Hollande en Tunisie : « L’islam est compatible avec la démocratie »

Le Président François Hollande a conclu, ce vendredi, une visite officielle de deux jours en Tunisie. Sa présence de l’autre côté de la rive méditerranéenne est passée quasi-inaperçue en raison du renversement de Mohamed Morsi en Egypte. Cette visite a eu comme un goût de repentance.

François Hollande a achevé incognito ce vendredi sa visite officielle de deux jours en Tunisie. Et pour cause, le « coup d’Etat militaire » contre le Président Morsi en Egypte, sous l’impulsion de la rue, a littéralement éclipsé le déplacement du dirigeant français. Hollande apportait pourtant un message important à la Tunisie, celui de « refonder » les relations entre les deux pays.

Côté refonte, il y a du boulot. Les Tunisiens ont toujours une amertume vis-à-vis de la France depuis le soulèvement populaire de janvier 2011 qui a mis out l’ancien dirigeant Ben Ali, aujourd’hui exilé en Arabie Saoudite. Rappelez-vous, Michèle Alliot-Marie, à l’époque ministre des Affaire étrangères sous Sarkozy, avait proposé le mardi 12 janvier à la Tunisie, devant l’Assemblée nationale française, le savoir-faire français à la police tunisienne pour « régler les situations sécuritaires ». C’est l’explosion, la déchirure est entamée. Les manifestants tunisiens sont choqués de la proposition française et ne pardonneront pas. Une faute qui aura valu à Alliot-Marie son limogeage.

A cela se sont ajoutés la désinformation, les « reportages bidonnés » et le manque de tact de la presse française, de manière générale, à propos de certaines situations en Tunisie, depuis janvier 2011, qui ont rendu las ceux qui se sont battus pour obtenir leur liberté.

L’heure de la repentance a sonné

Le Président français n’a eu d’autre choix que de reconnaître vendredi, devant le Parlement tunisien, les « blessures », et le mot est faible, subies par la relation franco-tunisienne. « Refonder notre relation, c’est tirer toutes les leçons du passé, même le plus brûlant », a déclaré le Président français devant l’Assemblée nationale constituante (ANC) dirigée par Mustapha Ben Jaafar (Ettakatol). « Car il y a des blessures, je les connais, il y a eu des incompréhensions au moment de la Révolution tunisienne », a-t-il poursuivi. « A ce moment-là, à Paris et partout en France, des Tunisiens venaient me voir, espérant le soutien de la France dans ce moment décisif, disaient leur déception, mais aussi leur attente », s’est souvenu François Hollande, qui était alors dans l’opposition.

L’islam et la démocratie

Les politiques français et une partie de l’opinion publique affirment que l’islam et la démocratie ne sont pas compatibles. Mais contre toute attente, le Président français a affirmé le contraire devant les parlementaires tunisiens. Sous les applaudissements, François Hollande a lancé : « la France sait que l’islam et la démocratie sont compatibles ». Discours de complaisance ? – La Tunisie est gouvernée depuis octobre 2011 par un cabinet dominé par les islamistes d’Ennahda – Ou de conviction ? La France avait sous-estimé le soulèvement en Tunisie, le temps est venu pour elle de remettre les pendules à l’heure. Son affirmation, qui engage la France, risque en tout cas de mettre en grogne plus d’un dans l’hexagone, car convaincus du contraire.
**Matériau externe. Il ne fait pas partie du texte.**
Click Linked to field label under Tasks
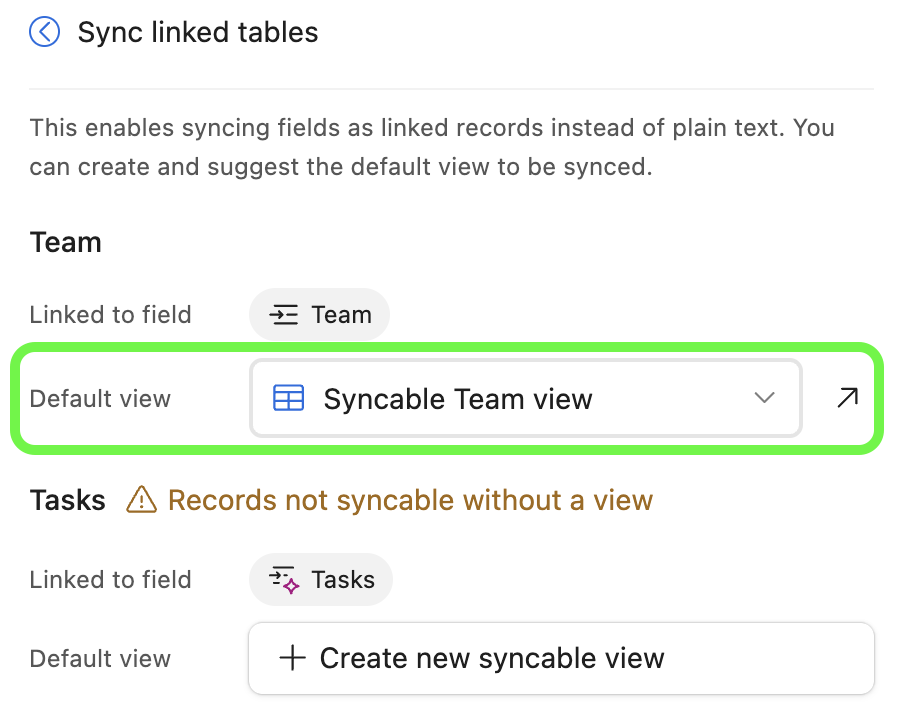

Bien mal acquis, le décompte

Hollande a aussi promis de restituer à la Tunisie les biens mal acquis par la France pendant le régime de Ben Ali. « Tout ce qui a été mal acquis vous sera rendu », a-t-il dit avant de compléter : « J’ai donc demandé que tout soit mis en œuvre pour accélérer les procédures et faciliter l’identification de ces biens ». Pour mener à bon port cette procédure, un magistrat français sera « bientôt installé à Tunis pour y veiller ».
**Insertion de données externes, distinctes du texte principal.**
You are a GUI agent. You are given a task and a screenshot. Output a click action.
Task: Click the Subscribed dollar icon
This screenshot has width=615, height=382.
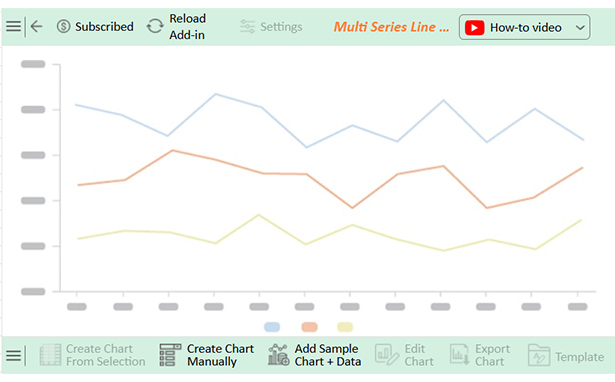click(64, 27)
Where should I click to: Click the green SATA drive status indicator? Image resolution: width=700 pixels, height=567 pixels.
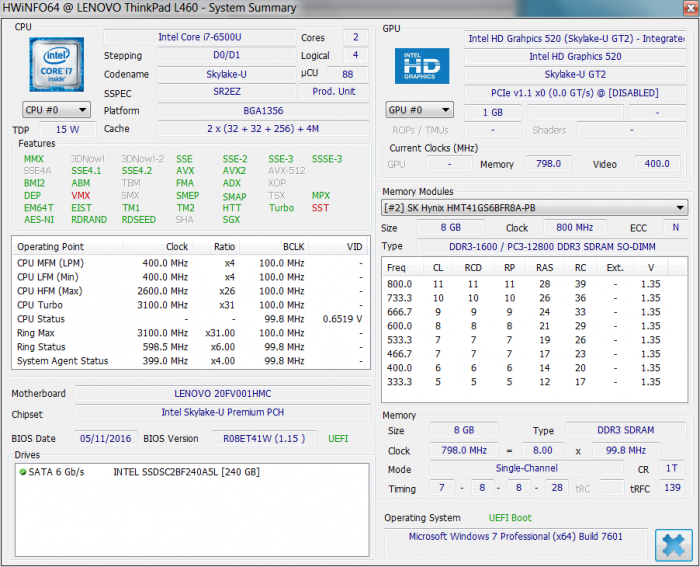pos(22,472)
Le chef de l’Etat français, qui était accompagné d’une délégation composée de ministres, de parlementaires, de chefs d’entreprises, d’artistes ou encore de personnalités, a fini par délivrer son « message d’encouragement ». Il a également rencontré jeudi son homologue Moncef Marzouki (indépendant) et le Premier ministre Ali Larayedh (Ennahda).

Ce déplacement clôt ses premières visites officielles au (petit) Maghreb en tant que Président. Il avait commencé, les 19 et 20 décembre 2012, par l’Algérie – où là aussi Hollande avait du pain sur la planche pour renouer avec un pays en froid sous l’ère Sarkozy -, puis, les 3 et 4 avril dernier, par le Maroc.